Second, I got some very tasty bratwurst down at the Whole Foods and made a smothered cabbage dish with it. I cooked a brat in a cast iron pan, removed it to a bowl, added a half a cabbage sliced thin along with a grated carrot and some sliced onion. Browned it at high heat for a few minutes, added some sliced cherry tomatoes and browned them too. Then I added a couple splashes of cider vinegar and a couple teaspoons of sugar, stirred well, turned down the heat to medium, covered and steamed for a couple minutes. When the cabbage was tender I returned the cut up sausage along with its juices and a Tablespoon or so of mustard. That turned out nicely, too.
So, the new share.
First off is the cilantro. I bought some cilantro a few days ago for the peanut soup and it's an interesting contrast with the local stuff. The California cilantro is dark green, has short stems and is much more aromatic than the cilantro in the shares. I wonder if it was treated in some way for shipment or picked younger. That's probably it.
Next is some more lettuce. After a big salad for lunch I'm down to just this head of...eruption, I guess, and most of last week's romaine. Both are pretty sturdy so I might try a stir-fried lettuce recipe.

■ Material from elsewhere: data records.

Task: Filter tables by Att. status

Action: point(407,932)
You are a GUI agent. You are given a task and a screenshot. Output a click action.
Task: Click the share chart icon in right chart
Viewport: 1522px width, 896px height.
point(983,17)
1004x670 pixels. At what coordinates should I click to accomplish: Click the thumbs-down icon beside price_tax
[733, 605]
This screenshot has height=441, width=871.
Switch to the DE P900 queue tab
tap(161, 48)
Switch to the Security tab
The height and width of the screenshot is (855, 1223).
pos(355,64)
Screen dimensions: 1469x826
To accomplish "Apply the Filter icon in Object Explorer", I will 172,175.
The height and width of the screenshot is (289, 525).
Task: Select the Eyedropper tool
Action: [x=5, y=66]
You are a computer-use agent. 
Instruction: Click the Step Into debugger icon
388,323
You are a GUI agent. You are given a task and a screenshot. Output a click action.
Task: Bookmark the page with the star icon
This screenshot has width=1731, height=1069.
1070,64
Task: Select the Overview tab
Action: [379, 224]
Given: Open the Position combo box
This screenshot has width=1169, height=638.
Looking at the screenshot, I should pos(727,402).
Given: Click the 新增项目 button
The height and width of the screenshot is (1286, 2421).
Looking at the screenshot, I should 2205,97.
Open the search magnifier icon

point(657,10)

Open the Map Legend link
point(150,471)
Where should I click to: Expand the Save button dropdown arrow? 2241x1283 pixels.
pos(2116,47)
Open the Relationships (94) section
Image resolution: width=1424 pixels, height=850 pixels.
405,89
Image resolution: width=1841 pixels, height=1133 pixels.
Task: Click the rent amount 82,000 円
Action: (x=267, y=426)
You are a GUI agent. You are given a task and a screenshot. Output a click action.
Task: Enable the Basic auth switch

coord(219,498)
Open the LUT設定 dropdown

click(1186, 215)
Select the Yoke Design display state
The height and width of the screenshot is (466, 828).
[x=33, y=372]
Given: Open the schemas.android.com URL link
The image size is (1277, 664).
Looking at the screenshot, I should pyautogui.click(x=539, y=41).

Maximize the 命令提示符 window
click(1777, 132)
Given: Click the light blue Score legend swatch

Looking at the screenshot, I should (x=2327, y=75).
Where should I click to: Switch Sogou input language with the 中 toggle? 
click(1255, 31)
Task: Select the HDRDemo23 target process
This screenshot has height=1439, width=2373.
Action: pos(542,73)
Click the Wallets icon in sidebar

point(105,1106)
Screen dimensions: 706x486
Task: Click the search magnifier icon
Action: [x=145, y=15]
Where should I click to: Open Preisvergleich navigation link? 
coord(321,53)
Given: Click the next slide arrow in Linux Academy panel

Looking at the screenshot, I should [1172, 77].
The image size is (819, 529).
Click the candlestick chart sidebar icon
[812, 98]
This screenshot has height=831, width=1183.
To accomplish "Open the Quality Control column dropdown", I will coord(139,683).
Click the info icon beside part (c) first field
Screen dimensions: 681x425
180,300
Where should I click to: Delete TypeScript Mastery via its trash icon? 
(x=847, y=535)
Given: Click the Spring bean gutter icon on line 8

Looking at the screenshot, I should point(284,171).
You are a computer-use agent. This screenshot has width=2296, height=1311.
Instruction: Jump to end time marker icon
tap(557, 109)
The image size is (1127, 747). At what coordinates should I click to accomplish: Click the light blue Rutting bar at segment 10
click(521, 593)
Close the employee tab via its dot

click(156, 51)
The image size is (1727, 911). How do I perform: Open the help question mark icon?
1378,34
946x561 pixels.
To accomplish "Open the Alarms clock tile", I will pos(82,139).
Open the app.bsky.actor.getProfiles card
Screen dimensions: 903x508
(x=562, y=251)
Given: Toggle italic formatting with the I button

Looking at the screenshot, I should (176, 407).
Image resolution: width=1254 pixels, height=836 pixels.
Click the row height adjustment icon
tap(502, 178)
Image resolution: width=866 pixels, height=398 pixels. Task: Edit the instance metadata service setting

The yukina savoy is another bunch a bit smaller than I'd need to for a full meal. I wish I had checked my share first as there was a big bunch in the extras box. My first thought was to use it as part of a stir fry but if I'm going to be stir-frying the lettuce I'll have to come up with something else.
The green beans I'm out of clever ideas for. I'll have to do some more research. I've done typical Chinese, Greek and American preparations. There must be other cuisines to mine. I have vague memories of traumatic childhood experiences involving poorly prepared french-cut green beans. I wonder what that the French preparation is supposed to taste like.
I already used one of the cucumbers in a salad. Another I'll use in a tuna tartar, I think. Maybe more salads for the others if I can work up the will power.
The squash I definitely don't want to use in a stew again. This week's is definitely going to be roasted. I've got a whole chicken that I was planning to butterfly and broil, but the squash wouldn't hold up to that sort of treatment. I'll try some more gentle cooking method that the squash can come along for.
That leaves the grape tomatoes and the tangerines, both of which I'll mostly just snack on. I've got one of the tangerines set aside for part of a sorbet, though. That's a new recipe for me and I'm curious how it's going to go.